Aus ihrem tristen Alltag in einem Vorort von Dublin brechen auch zwei kaum mehr als 10 Jahre alte Kinder in Lance Dalys "Kisses" aus. Weil Dylan von seinem arbeitslosen Vater ständig verprügelt wird, flüchtet er mit der gleichaltrigen Nachbarin Kylie in die Großstadt. Auf Bummeln am Nachmittag, folgt ein Gespräch mit einem Straßenmusikanten und nachts geraten sie auch in gefährliche Situationen, sodass sie sich am nächsten Morgen von der Polizei nach Hause bringen lassen.

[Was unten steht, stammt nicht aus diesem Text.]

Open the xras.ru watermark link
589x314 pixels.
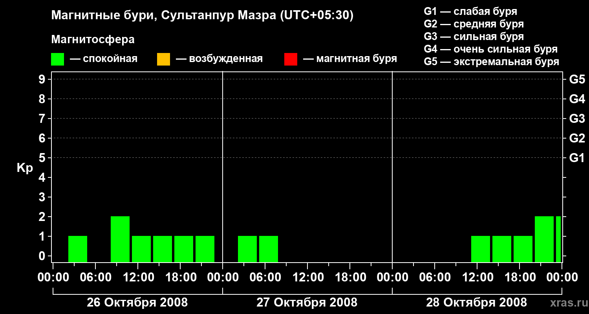click(567, 303)
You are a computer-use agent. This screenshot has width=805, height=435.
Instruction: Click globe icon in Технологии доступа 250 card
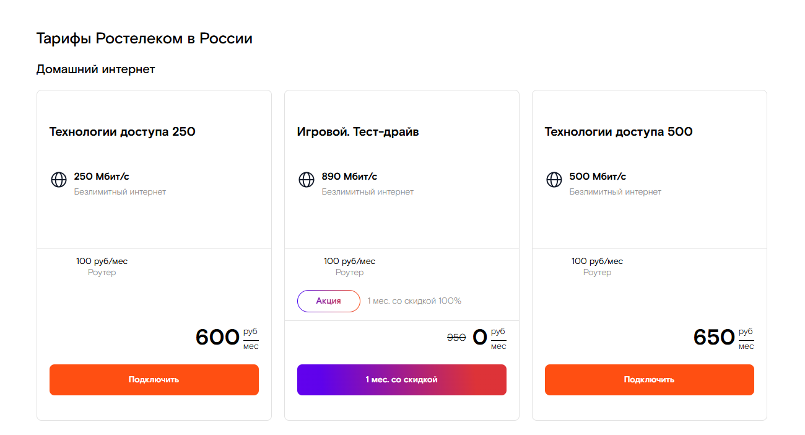[x=58, y=180]
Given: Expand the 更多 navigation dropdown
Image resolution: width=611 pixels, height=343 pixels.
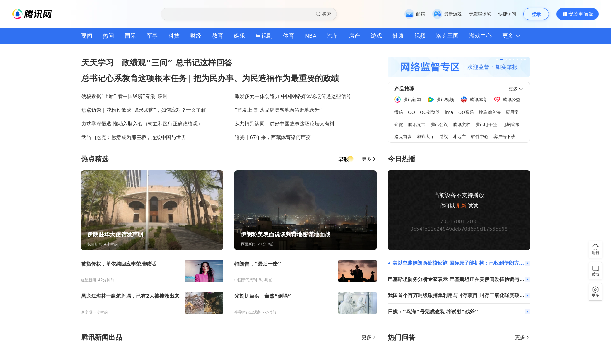Looking at the screenshot, I should [511, 36].
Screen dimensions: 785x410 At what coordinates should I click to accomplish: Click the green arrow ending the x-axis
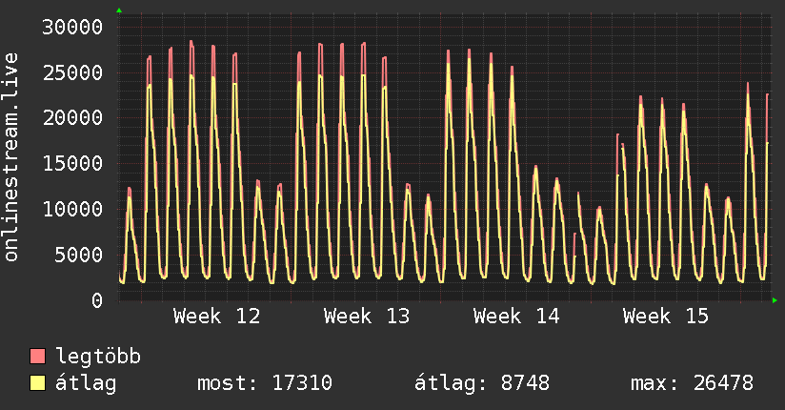pyautogui.click(x=775, y=300)
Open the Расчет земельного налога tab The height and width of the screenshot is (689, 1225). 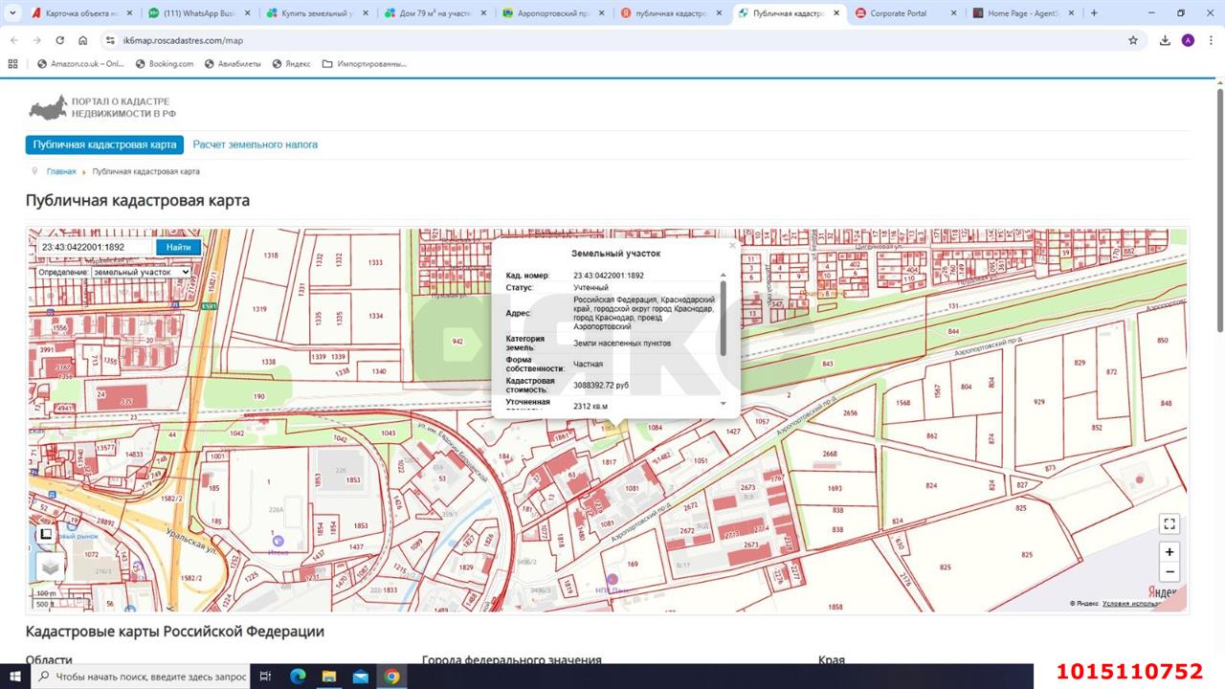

Harten britischen Sozialrealismus mit schonungslosem Blick auf die familiäre Situation und das soziale Umfeld verknüpft Daly mit poetischen Momenten wie dem Schlittern über den Eislaufplatz, in denen Freiheit und Glück spürbar werden. Ganz mag dieser Mix nicht aufgehen, aber großartig ist jedenfalls Dalys Gespür und seine Empathie für die jungen Protagonisten sowie seine Farbdramaturgie. Wie hier ganz langsam und sukzessive in den tristen schwarzweißen Alltag Farbe kommt, die am Ende wieder verschwindet, um bei einem Kuss Kylies dann doch nochmals kurz und ganz leicht aufzuflackern, korrespondiert ganz wunderbar mit der Entwicklung der Figuren und der Handlung.

Dass sich die triste familiäre Situation fortsetzen wird, leugnet "Kisses" nicht, aber das Bewusstsein der Freundschaft – oder ist es schon Liebe – gibt Hoffnung und so erzählt diese Reise in die Stadt, die auch eine Reise in die Nacht ist – da kann man auch an Scorseses "After Hours" als Vorbild denken, auch wenn völlig verschiedene Intentionen hinter beiden Filmen stecken -, auch vom Beginn eines neuen Lebensabschnitt.

Scharfe Gesellschaftskritik übt dagegen der Peruaner Josué Méndez in "Dioses". Böse ist sein Blick auf die High-Society der peruanischen Gesellschaft, die in ihren top ausgestatteten Luxusvillen ein Leben mit Parties und Abendgesellschaften führt wie in der griechischen Mythologie die Götter im Olymp, auf die sich der Titel bezieht. Die Teenager denken nur an Tanzen, Sex, Alkohol und Drogen, während die Mütter sich affektiert über die Bibel oder Zierpflanzen unterhalten.

Ein Fremdkörper ist in dieser Gesellschaft die deutlich jüngere Freundin eines Firmenchefs, die aus den Armenvierteln stammt. Um sich in dieser Welt dennoch perfekt zu bewegen, beginnt sie Bücher zu studieren und trainiert Small-Talk vor dem Spiegel. Ihre Herkunft verdrängt sie dagegen und verleugnet in einer Alptraumszene – Douglas Sirks "Imitation of Life" lässt grüßen – Mutter und Großmutter.

Durchaus gefällig ist dieses Gesellschaftsbild inszeniert, so stylisch im Musikeinsatz und Erzähltempo wie US-amerikanische Filme. Durch diesen Stil wird diese Abrechnung mit der Dekadenz und Arroganz der Oberschicht, die sich nicht einmal der sozialen Gegensätze im Land bewusst scheint, allerdings auch wieder leicht und relativ nachwirkungsfrei konsumierbar. Statt Rauheit, Ecken und Kanten, die Méndez furiosen Erstling "Dias de Santiago" so mitreißend machten, dominiert eine Glätte, die mit dem Schick der Oberschicht korrespondiert.